Kita meyakini bahwa kita semua tidaklah menghendaki termasuk dalam penghuni neraka di akhirat kelak. Dan kitapun yakin bahwa inilah sesuatu yang paling kita takutkan jika kelak benar-benar menimpa diri kita, melebihi ketakutan jika kita jatuh miskin atau sakit parah di dunia ini.

Namun apalah daya karena kebodohan kita pula yang cenderung justru lebih banyak mendekati neraka dan menjauhi surga. Tipu daya dunia dengan berbagai fasilitas dan fitnahnya lebih kita turuti dari pada sibuk dengan urusan akhirat.

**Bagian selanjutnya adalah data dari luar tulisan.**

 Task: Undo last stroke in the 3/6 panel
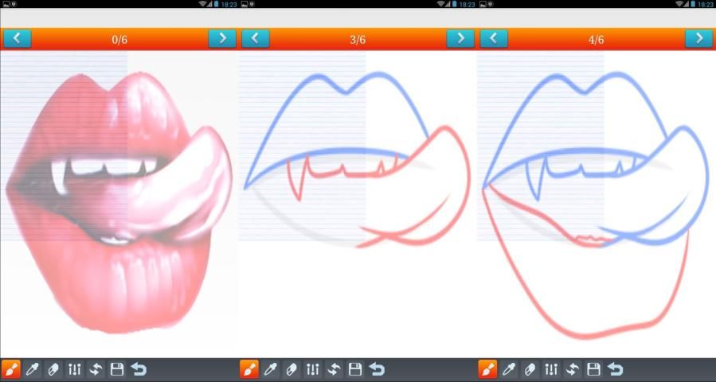[377, 369]
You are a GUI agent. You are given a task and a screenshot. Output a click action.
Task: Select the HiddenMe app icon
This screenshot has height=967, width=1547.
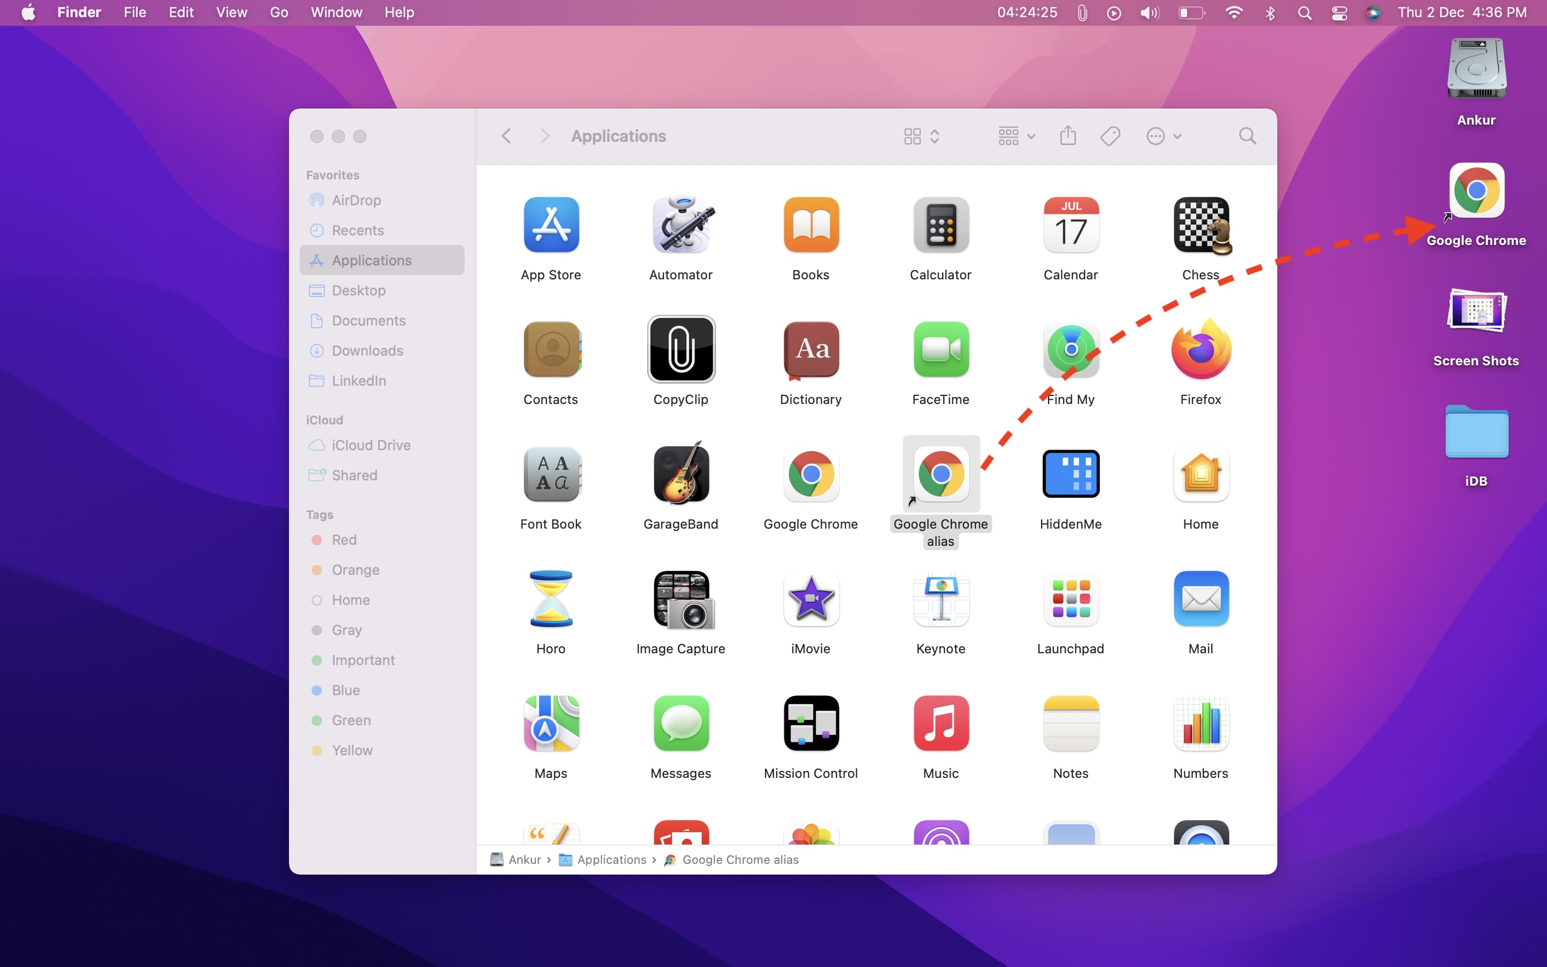tap(1071, 474)

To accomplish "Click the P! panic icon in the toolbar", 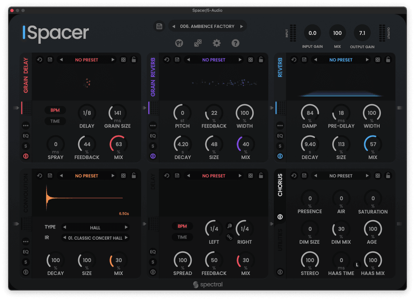I will tap(179, 43).
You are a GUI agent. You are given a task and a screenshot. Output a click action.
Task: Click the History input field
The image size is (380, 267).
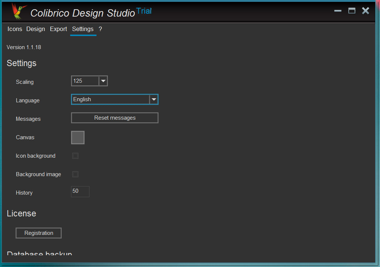(80, 192)

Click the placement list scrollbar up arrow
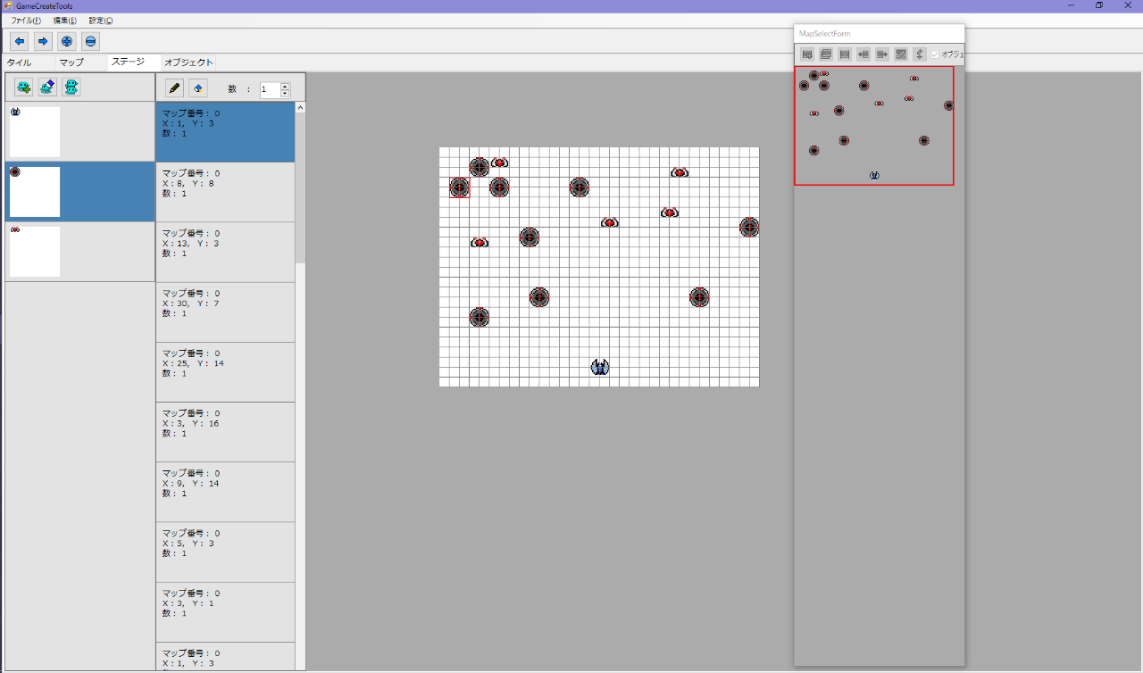[x=300, y=108]
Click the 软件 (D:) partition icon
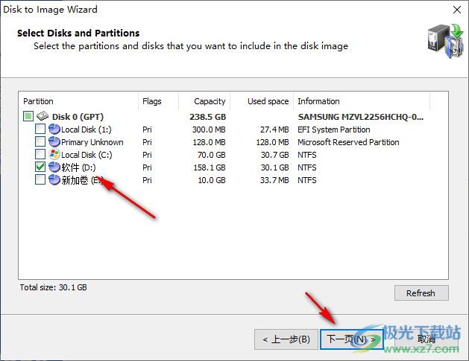 (x=54, y=167)

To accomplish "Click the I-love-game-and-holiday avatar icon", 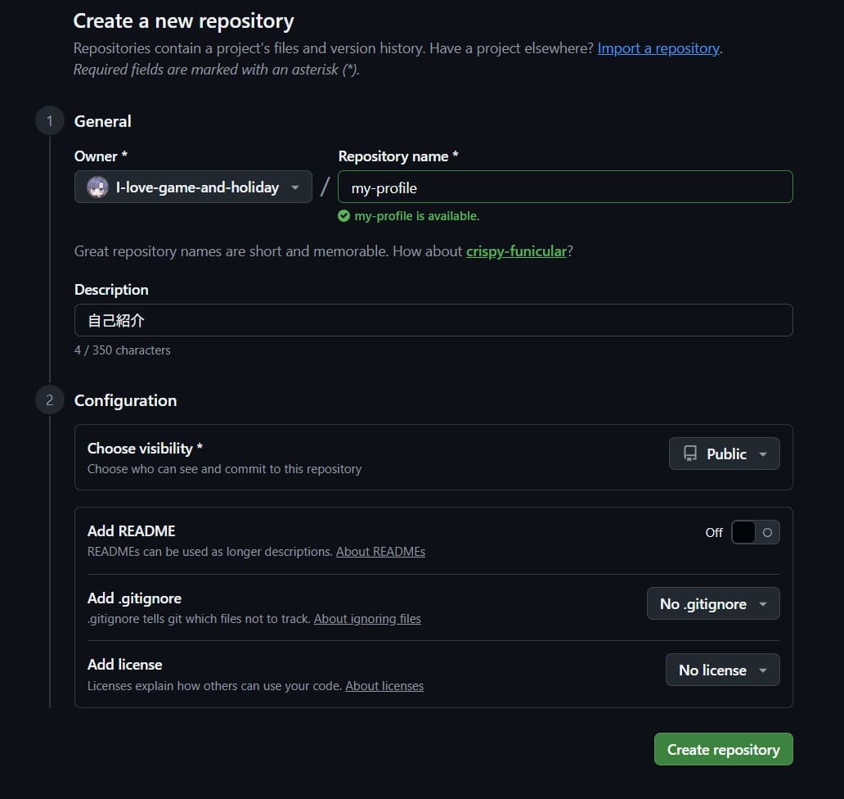I will [97, 187].
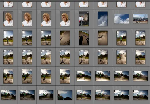Select the sand photo with branch shadows
The width and height of the screenshot is (150, 104).
[65, 38]
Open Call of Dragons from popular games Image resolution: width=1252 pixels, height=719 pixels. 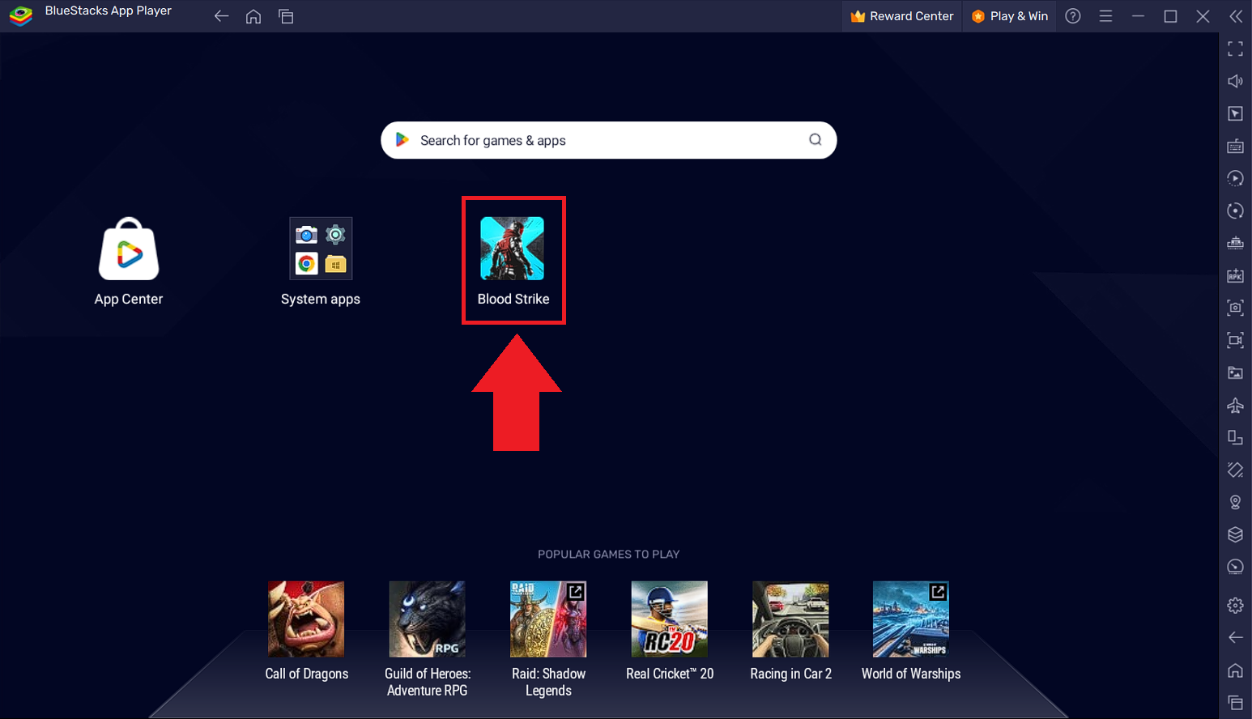306,619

Ibnul Qayyim rahimahullah menjelaskan bahwa Allah Ta’ala mensifati penduduk neraka dengan kebodohan dan mengabarkan bahwa Dia menutup jalan-jalan ilmu untuk mereka. Allah Ta’ala berfirman menceritakan keadaan mereka,

وَقَالُوا لَوْ كُنَّا نَسْمَعُ أَوْ نَعْقِلُ مَا كُنَّا فِىٓ أَصْحٰبِ السَّعِيرِ

“Dan mereka berkata, Sekiranya (dahulu) kami mendengarkan atau memikirkan (peringatan itu) tentulah kami tidak termasuk penghuni neraka yang menyala-nyala.” (QS. Al-Mulk 67: Ayat 10)

فَاعْتَرَفُوا بِذَنۢبِهِمْ فَسُحْقًا لِّأَصْحٰبِ السَّعِيرِ

“Maka mereka mengakui dosanya. Tetapi jauhlah (dari rahmat Allah) bagi penghuni neraka yang menyala-nyala itu.” (QS. Al-Mulk 67: Ayat 11)

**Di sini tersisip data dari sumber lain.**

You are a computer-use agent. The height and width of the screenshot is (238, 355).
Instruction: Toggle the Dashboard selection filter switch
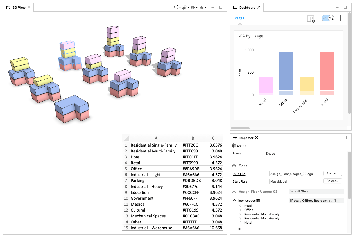(328, 18)
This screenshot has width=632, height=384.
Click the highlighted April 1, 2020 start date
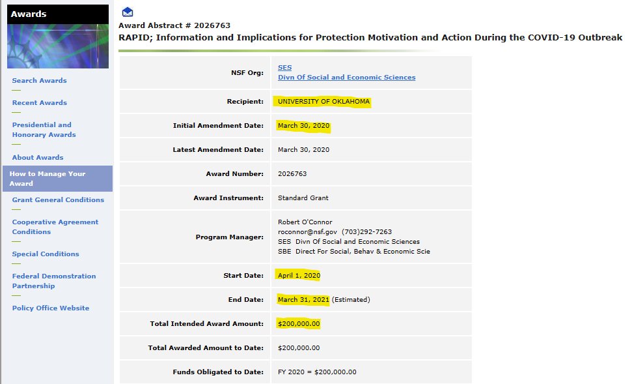click(299, 276)
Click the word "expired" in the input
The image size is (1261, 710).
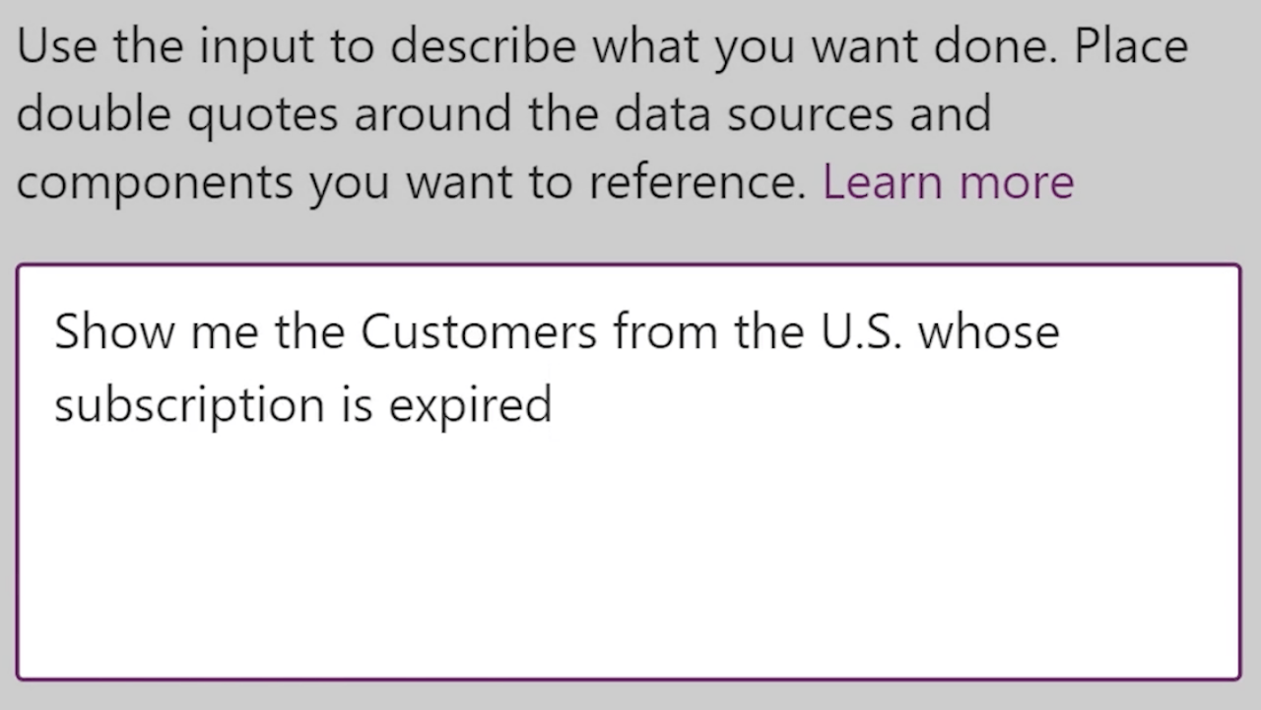(x=470, y=404)
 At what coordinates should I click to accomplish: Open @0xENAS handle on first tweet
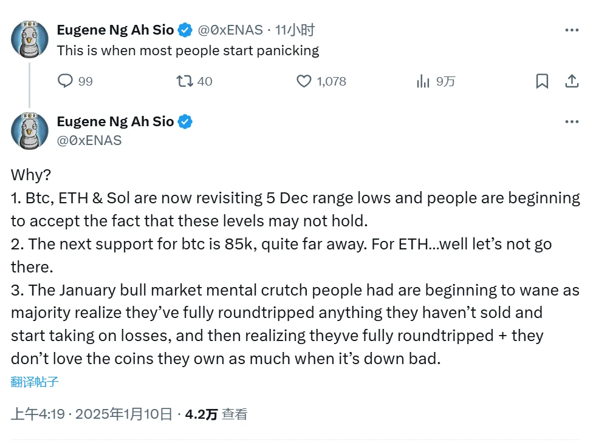[231, 30]
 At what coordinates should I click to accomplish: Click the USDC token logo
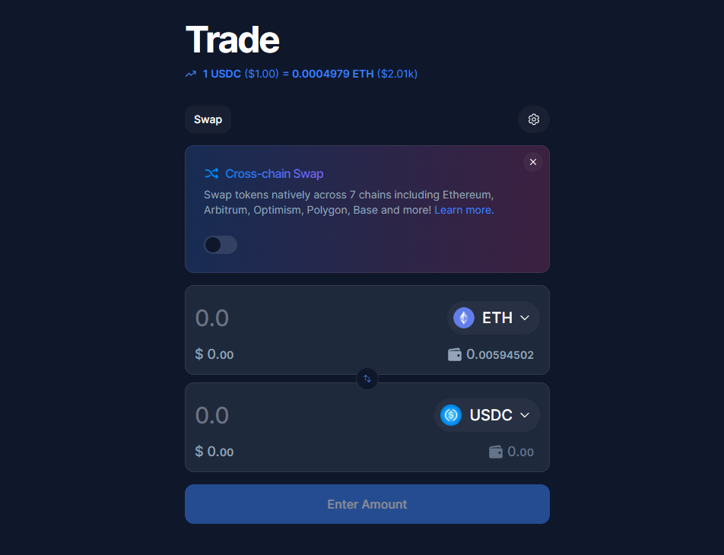click(451, 415)
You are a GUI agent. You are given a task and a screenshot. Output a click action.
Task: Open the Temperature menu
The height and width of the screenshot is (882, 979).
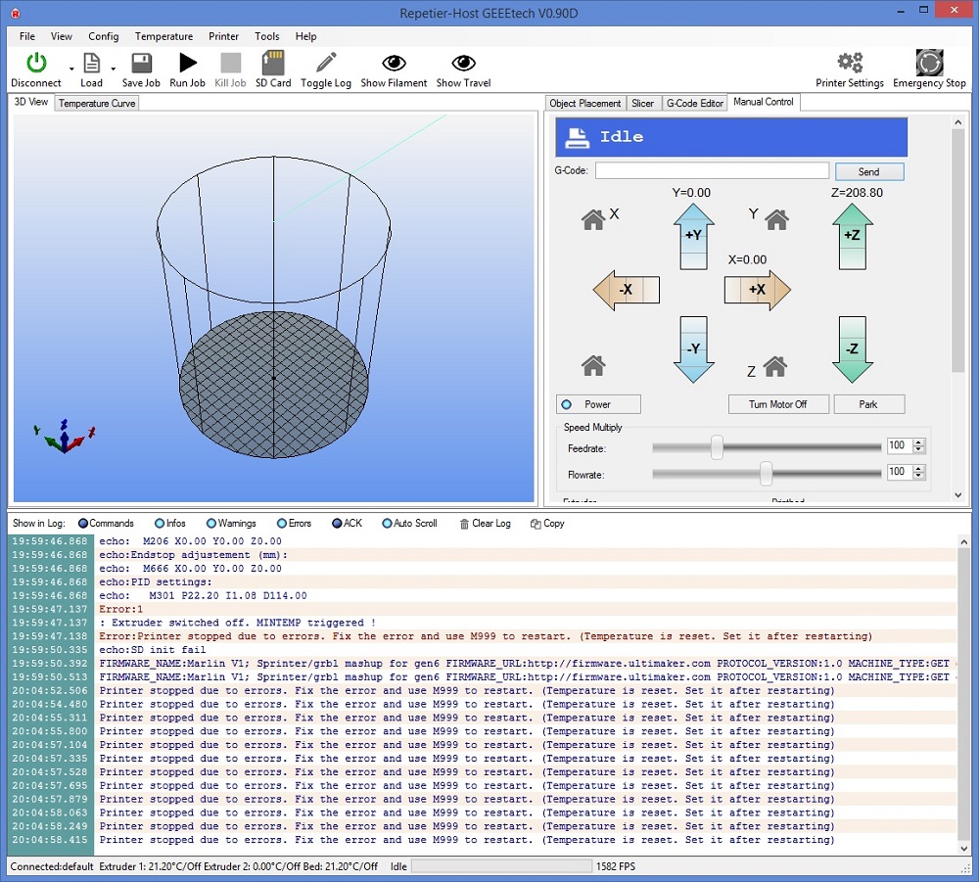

Dari Anas bin Malik radhiyallahu’anhu bahwasanya Rasulullah shallallahu’alaihi wasallam bersabda,

حُفَّتِ الْجَنَّةُ بِالْمَكَارِهِ وَحُفَّتِ النَّارُ بِالشَّهَوَاتِ

“Surga itu diliputi perkara-perkara yang dibenci (oleh jiwa) dan neraka itu diliputi perkara-perkara yang disukai syahwat.” (HR. Muslim)

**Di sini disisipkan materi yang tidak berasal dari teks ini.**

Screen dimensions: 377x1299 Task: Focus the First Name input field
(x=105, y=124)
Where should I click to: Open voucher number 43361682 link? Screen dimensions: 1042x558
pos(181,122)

Hadits diatas mengandung kalimat-kalimat yang indah dengan cakupan makna yang luas serta kefasihan bahasa yang ada pada diri Rasulullah shallallahu’alaihi wasallam. Sehingga beliau membuat perumpamaan yang sangat baik dan tepat. Hadits ini menjelaskan kepada kita bahwa seseorang itu tidak akan masuk surga sehingga mengamalkan perkara-perkara yang dibenci jiwa, begitupula sebaliknya seseorang itu tidak akan masuk neraka sehingga ia mengamalkan perkara-perkara yang disenangi oleh syahwat. Demikian itu dikarenakan ada tabir yang menghiasi surga dan neraka berupa perkara-perkara yang dibenci ataupun yang disukai jiwa. Barangsiapa yang berhasil membuka tabir maka ia akan sampai kedalamnya. Tabir surga itu dibuka dengan amalan-amalan yang dibenci jiwa dan tabir neraka itu dibuka dengan amalan-amalan yang disenangi syahwat.

Ibnu Hajar rahimahullah dalam Fathul Baari berkata, “Yang dimaksud dengan al-makarih (perkara-perkara yang dibenci jiwa) adalah perkara-perkara yang dibebankan kepada seorang hamba baik berupa perintah ataupun larangan dimana ia dituntut bersungguh-sungguh mengerjakan perintah dan meninggalkan larangan tersebut. Seperti bersungguh sungguh mengerjakan ibadah serta berusaha menjaganya dan menjauhi perbuatan dan perkataan yang dilarang Allah Ta’ala. Penggunaan kata al-makarih disini disebabkan karena kesulitan dan kesukaran yang ditemui seorang hamba dalam menjalankan perintah dan meninggalkan larangan. Adapun yang dimaksud syahwat disini adalah perkara-perkara yang dilakukan untuk menikmati lezatnya dunia sementara syariat melarangnya. Baik karena perbuatan tersebut haram dikerjakan maupun perbuatan yang membuat pelakunya meninggalkan hal yang dianjurkan.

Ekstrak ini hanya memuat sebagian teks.